- OBJECTIVE 1
Answer these questions using the ionogel paper's author list.
(a) Which university has the Shanghai postal code 200092?
(b) What postal code is listed for Shanghai University of Electric Power?
(c) How many of the listed departments belong to Imperial College London?
- OBJECTIVE 2
Pick up the page on aligned ionogel electrolytes for high-temperature supercapacitors right after its last line and keep writing.

═══ QUOTED TEXT

Aligned Ionogel Electrolytes for High-Temperature Supercapacitors.

Author information

1
School of Chemical Science and Engineering Tongji University Shanghai 200092 P. R. China.
2
Dyson School of Design Engineering Imperial College London South Kensington London SW7 2AZ UK.
3
Earth Science and Engineering Imperial College London South Kensington London SW7 2AZ UK.
4
College of Environmental and Chemical Engineering Shanghai University of Electric Power Shanghai 200090 P. R. China.
5
Mechanical Engineering Imperial College London South Kensington London SW7 2AZ UK.

══════
═══ RAW DATA

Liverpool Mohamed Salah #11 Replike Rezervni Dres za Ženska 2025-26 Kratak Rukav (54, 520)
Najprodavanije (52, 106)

══════

- WRITTEN REPLY 1
(a) Tongji University
(b) 200090
(c) Three

- WRITTEN REPLY 2
Abstract

Ionogels are a new class of promising materials for use in all-solid-state energy storage devices in which they can function as an integrated separator and electrolyte. However, their performance is limited by the presence of a crosslinking polymer, which is needed to improve the mechanical properties, but compromises their ionic conductivity. Here, directional freezing is used followed by a solvent replacement method to prepare aligned nanocomposite ionogels which exhibit enhanced ionic conductivity, good mechanical strength, and thermal stability simultaneously. The aligned ionogel based supercapacitor achieves a 29% higher specific capacitance (176 F g-1 at 25 °C and 1 A g-1) than an equivalent nonaligned form. Notably, this thermally stable aligned ionogel has a high ionic conductivity of 22.1 mS cm-1 and achieves a high specific capacitance of 167 F g-1 at 10 A g-1 and 200 °C. Furthermore, the diffusion simulations conducted on 3D reconstructed tomography images are employed to explain the improved conductivity in the relevant direction of the aligned structure compared to the nonaligned. This work demonstrates the synthesis, analysis, and use of aligned ionogels as supercapacitor separators and electrolytes, representing a promising direction for the development of wearable electronics coupled with image based process and simulations.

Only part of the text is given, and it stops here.